How to complete this task: Where a line contains the word "chevron", copy that line from the records below.

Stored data
▶

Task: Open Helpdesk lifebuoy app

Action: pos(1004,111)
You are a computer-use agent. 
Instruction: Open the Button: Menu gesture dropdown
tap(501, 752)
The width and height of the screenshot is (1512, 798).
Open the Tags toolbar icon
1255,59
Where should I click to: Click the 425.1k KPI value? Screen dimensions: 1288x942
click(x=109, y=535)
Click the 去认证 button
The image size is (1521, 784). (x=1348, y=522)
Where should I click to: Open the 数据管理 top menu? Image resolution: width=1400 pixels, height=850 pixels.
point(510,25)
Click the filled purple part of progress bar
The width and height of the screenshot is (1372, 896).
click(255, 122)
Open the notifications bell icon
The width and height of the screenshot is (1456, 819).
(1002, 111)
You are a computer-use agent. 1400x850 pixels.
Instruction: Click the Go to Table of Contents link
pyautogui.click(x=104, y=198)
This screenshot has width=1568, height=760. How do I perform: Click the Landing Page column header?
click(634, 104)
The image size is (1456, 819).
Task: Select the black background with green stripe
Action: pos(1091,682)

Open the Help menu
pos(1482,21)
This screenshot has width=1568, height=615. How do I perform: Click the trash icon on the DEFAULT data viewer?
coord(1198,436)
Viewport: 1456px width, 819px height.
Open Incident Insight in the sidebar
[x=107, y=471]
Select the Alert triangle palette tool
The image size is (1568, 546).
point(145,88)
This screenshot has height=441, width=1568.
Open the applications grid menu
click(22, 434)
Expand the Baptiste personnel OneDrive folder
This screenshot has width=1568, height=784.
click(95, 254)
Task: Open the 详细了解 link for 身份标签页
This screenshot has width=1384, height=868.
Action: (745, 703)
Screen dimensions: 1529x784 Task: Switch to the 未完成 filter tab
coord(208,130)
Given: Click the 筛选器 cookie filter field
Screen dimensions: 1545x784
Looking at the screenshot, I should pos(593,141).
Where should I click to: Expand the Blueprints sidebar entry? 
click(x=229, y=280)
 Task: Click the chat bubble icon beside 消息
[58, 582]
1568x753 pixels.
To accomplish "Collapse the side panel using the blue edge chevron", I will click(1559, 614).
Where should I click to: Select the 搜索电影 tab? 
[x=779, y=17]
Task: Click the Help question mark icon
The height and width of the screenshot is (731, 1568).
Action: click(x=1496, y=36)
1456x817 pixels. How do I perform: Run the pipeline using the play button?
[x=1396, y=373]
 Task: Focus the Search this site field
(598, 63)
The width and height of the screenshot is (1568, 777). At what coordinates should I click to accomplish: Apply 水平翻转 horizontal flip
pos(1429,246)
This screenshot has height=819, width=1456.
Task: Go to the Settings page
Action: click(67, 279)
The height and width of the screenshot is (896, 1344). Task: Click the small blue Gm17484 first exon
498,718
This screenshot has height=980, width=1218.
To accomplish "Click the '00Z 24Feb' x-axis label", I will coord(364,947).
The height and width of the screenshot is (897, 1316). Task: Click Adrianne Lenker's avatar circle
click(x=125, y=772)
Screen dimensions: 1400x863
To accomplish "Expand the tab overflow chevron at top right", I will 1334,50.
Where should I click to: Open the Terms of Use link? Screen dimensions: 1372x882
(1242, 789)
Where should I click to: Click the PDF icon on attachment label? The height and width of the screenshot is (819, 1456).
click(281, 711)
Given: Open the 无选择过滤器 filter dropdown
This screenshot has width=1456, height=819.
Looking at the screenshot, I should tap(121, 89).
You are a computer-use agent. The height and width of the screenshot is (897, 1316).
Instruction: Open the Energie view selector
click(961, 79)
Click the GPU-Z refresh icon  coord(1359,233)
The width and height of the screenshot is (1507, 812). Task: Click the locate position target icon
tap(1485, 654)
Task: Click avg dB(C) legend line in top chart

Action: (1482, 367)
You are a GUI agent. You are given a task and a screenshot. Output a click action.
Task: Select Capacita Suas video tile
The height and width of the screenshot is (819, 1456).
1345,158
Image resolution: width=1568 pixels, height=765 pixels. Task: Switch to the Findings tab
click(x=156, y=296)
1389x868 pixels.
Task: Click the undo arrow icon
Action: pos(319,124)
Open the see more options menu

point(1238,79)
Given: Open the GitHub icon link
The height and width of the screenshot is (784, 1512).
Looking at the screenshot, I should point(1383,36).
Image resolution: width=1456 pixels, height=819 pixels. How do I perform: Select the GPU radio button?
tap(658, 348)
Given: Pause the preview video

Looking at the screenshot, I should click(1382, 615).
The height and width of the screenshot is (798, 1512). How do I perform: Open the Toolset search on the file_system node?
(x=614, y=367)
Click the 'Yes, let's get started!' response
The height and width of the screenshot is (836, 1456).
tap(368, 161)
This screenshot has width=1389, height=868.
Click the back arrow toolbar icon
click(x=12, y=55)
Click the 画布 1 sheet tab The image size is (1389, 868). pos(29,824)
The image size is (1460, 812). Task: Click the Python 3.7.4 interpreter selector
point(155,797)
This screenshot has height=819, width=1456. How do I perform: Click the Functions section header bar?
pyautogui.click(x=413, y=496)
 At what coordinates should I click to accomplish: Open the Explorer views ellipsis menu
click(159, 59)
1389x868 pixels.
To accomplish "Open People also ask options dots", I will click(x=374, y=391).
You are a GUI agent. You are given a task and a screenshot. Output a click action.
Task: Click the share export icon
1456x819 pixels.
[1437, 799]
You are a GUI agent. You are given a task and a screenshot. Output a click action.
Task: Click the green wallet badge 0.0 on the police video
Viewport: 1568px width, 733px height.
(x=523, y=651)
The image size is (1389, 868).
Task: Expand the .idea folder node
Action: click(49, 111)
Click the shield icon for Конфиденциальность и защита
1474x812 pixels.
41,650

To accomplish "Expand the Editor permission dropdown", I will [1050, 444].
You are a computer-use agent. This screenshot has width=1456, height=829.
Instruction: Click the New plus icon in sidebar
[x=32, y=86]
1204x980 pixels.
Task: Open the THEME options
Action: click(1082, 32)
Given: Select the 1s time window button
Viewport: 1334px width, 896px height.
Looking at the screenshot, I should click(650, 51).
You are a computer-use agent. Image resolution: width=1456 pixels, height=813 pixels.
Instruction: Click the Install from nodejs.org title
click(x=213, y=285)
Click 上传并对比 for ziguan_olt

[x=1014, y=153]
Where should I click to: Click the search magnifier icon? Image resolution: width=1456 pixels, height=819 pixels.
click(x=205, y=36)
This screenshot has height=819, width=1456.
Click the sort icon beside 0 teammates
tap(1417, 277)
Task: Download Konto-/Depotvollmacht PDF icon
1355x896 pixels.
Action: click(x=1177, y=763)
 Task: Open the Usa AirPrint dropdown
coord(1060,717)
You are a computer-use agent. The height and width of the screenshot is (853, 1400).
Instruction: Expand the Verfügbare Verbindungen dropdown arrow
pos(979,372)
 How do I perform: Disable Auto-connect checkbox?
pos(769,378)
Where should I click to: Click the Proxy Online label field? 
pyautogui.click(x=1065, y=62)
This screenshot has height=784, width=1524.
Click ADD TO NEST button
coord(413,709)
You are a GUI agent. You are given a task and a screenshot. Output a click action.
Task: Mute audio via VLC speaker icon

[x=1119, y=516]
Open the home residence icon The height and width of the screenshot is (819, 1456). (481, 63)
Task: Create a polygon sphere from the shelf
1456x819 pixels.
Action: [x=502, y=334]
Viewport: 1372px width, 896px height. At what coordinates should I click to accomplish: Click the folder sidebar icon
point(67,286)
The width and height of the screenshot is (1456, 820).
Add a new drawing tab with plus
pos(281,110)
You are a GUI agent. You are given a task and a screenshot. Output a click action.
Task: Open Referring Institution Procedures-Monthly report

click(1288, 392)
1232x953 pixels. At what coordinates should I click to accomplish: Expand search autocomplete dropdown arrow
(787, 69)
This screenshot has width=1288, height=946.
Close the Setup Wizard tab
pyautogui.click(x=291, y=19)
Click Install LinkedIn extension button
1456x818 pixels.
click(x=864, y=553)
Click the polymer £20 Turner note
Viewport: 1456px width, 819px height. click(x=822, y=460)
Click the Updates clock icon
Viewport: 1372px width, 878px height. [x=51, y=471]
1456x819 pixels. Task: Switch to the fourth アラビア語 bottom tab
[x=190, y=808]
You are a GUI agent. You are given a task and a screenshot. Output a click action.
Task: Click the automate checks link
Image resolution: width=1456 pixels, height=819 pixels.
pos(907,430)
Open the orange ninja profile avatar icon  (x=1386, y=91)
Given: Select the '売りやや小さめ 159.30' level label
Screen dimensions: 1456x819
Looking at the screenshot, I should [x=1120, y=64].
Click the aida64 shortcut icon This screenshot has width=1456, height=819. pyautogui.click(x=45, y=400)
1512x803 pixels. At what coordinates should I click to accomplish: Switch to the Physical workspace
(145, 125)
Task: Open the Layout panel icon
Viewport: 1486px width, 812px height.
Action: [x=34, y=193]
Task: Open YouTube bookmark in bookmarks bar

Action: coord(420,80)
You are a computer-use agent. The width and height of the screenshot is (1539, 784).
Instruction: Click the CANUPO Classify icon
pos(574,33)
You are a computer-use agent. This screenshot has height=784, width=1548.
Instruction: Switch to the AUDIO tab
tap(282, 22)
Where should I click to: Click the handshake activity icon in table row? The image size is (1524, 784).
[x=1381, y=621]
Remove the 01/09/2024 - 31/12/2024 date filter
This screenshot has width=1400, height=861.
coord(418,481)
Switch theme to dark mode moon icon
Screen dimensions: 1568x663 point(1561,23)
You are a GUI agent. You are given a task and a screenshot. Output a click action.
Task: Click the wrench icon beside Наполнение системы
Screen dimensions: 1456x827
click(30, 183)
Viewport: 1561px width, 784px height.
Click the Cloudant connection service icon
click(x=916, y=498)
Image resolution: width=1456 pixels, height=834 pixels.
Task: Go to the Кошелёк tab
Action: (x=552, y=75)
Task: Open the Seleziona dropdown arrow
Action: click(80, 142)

◀

Solution to the problem:
To accomplish "Collapse the side panel using the blue edge chevron", I will click(1559, 614).
To accomplish "Expand the tab overflow chevron at top right", I will 1334,50.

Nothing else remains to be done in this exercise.